WHAT IS BEING ASKED ▸ Keep to one stretch of the data below, the lines from the one with "Click the $44.99 price" up to and including the one with "You are a computer-use", and return that stretch exactly.

=======

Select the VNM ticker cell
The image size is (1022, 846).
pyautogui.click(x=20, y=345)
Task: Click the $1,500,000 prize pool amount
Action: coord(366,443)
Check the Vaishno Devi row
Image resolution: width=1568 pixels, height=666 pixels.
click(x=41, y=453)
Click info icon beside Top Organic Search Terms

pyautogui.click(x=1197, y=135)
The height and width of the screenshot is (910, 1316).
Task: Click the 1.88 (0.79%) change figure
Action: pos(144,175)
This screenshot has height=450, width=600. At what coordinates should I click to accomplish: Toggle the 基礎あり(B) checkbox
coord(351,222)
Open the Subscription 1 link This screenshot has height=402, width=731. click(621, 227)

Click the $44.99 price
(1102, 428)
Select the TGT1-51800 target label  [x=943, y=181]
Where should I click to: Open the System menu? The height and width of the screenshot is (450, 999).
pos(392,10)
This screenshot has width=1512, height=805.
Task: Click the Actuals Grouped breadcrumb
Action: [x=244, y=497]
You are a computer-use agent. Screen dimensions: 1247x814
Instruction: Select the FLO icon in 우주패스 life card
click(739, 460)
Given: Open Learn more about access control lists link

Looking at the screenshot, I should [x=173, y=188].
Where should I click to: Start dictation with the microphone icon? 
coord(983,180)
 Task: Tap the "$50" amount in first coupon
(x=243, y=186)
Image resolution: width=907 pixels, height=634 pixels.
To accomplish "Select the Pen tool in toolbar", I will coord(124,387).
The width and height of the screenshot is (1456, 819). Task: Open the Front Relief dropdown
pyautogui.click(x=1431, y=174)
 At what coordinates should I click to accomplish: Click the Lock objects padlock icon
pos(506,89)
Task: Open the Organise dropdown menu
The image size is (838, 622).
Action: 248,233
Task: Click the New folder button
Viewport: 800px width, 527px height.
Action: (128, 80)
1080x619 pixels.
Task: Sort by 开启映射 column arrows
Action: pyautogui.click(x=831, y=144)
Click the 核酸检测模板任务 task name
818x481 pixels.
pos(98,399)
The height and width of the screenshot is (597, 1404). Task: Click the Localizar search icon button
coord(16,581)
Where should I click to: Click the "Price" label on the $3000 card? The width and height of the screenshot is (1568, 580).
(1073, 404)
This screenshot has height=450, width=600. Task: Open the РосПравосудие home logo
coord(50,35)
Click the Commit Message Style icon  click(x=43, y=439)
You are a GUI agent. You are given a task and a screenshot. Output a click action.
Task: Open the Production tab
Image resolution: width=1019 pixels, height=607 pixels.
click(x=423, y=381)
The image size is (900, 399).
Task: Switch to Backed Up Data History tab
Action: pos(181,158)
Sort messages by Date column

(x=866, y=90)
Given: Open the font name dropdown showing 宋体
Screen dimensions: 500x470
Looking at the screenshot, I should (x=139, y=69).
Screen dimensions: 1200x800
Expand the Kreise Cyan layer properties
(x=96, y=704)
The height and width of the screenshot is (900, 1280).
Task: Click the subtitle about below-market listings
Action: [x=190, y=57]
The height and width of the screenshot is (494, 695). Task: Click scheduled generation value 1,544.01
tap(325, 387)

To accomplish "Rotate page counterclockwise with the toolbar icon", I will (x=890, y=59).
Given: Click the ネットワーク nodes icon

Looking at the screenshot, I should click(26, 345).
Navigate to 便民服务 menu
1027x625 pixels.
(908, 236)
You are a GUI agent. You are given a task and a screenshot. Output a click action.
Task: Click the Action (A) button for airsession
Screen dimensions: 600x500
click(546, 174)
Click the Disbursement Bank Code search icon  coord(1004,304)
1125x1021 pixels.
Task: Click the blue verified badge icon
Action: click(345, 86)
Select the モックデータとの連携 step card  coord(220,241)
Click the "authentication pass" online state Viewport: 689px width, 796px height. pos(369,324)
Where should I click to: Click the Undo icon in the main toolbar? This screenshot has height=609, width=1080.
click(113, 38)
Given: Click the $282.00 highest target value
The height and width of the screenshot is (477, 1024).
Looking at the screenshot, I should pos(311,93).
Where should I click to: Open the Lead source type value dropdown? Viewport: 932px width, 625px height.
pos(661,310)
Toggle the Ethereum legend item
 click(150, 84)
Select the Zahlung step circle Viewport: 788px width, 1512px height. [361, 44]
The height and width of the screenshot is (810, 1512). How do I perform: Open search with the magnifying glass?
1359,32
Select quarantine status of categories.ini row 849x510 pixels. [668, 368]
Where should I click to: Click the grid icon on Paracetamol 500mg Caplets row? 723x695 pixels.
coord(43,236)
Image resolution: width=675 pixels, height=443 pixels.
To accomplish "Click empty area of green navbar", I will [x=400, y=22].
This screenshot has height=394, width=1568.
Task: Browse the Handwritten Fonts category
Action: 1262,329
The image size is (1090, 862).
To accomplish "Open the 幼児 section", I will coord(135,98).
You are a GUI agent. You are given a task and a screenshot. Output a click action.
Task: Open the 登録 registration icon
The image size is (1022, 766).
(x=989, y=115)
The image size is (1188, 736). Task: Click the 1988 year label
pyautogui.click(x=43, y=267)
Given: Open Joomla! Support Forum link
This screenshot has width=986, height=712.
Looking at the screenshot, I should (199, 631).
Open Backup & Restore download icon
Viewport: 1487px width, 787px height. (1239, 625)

=======

ANSWER FOR THE TASK ▸
Click the $44.99 price
(1102, 428)
Select the TGT1-51800 target label  [x=943, y=181]
Where should I click to: Open the System menu? The height and width of the screenshot is (450, 999).
pos(392,10)
This screenshot has width=1512, height=805.
Task: Click the Actuals Grouped breadcrumb
Action: [x=244, y=497]
You are a computer-use agent. Screen dimensions: 1247x814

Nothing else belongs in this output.